The exercising women had greater improvement in aerobic capacity than the non-exercising women, manifested by increases in tidal volume and oxygen consumption and a stable ventilatory equivalent for oxygen. Pregnancy did not decrease the maximal oxygen consumption between the second and third trimesters, during which detraining could have been substantial.
This study points out the value of exercising during pregnancy. In fact, none of the women in this study was previously trained and the average baseline oxygen consumption was in the low range for both groups. Yet, when placed in a supervised exercise program, the exercise group improved their fitness, as demonstrated by an increased maximal oxygen consumption per kilogram of body weight.
The effects of exercise on the fetus are important in view of the increasing participation by women in rehabilitative exercise clinics. Dale et al.5 undertook a retrospective study of 21 women who had been pregnant in the past five years and who had participated in running during the course of pregnancy. A prospective sample of 12 women who were currently pregnant and running was also done with 11 controls matched with the runners for age, race, and parity. Electronic fetal monitoring was carried out in four subjects, all with favorable obstetric outcomes.
Subjects in the retrospective sample had a mean age of 30 years and had run for an average of four years; the mean prepregnancy weekly distance was 18.7 miles. Mean distances run in the three trimesters were 14.2, 10.9, and 6.6 miles a week, respectively. Eight of the 21 subjects competed in races while pregnant. Mean maternal weight gain was 24.4 pounds. In the prospective study, the only major obstetric complication in a runner was threatened abortion. There were no neonatal complications in the running group except for jaundice in an infant. Electronic fetal monitoring during treadmill running showed transient bradycardia, with a return of fetal heart rate to normal during continued exercise.

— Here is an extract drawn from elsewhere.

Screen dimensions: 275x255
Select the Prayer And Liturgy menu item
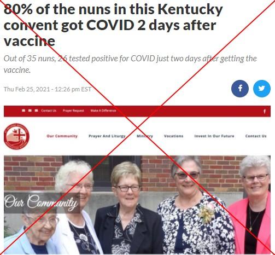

The course of pregnancy and complications appear to be similar in women who run during pregnancy and those who do not. Women who run exhibit a trend toward failure to progress during labor, resulting in an increased rate of cesarean section delivery. There is no evidence from Dale et al.5 of a compromised neonatal status in cases of women who run during pregnancy. Exercise appears not to seriously compromise uteroplacental function. Whether the fetal bradycardia observed during initial exercise is a response to transient hypoxia, a result of shunting of blood to the leg muscles, or an effect of other stress remains to be determined.

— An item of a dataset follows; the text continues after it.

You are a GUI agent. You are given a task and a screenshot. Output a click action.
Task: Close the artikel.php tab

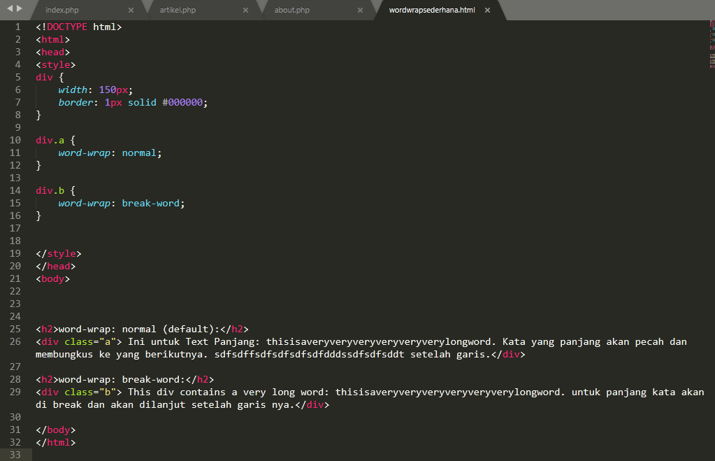[245, 10]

In the Dale5 study that evaluates 33 pregnant runners and 11 pregnant nonrunners, there is a more concerned note, perhaps, about potential major obstetrical complications in runners than controls, and the possibility of a higher Cesarean section rate in this group because of failure of progression during labor. More data would be necessary to confirm this, but this would be another argument for caution in prescribing running during pregnancy. There was no significant difference between runners and nonrunners with respect to weight gain, length of labor, and delivery, and the absolute incidence of obstetric complications. Dale5 did note fetal bradycardia, usually transient for a 2 1/2 to 3 1/2 minute interval, with spontaneous recovery during exercise. This is the point of concern. Again, pregnant women should limit exercise to activities requiring heart rates of no more than 150 beats per minute and conclude their exertion with a cool-down period.
- Snyder DK, Carruth BR. J Adolesc Health Care 1984; 5:34-36.
- Carpenter MW, Sady SP et al. JAMA 1988; 259:3006-3009.
- Nesler DL, Hassett SL, Brooke J. Am J Perinatol 1988; 5:159-163.
- South-Paul JE, Rajagopo KR, Tenholder MF. Obstet Gynecol 1988; 71:175-179.
- Dale E, Mullinax KM, Bryan DJ. Can J Appl Sports Sci 1982; 7:98-103.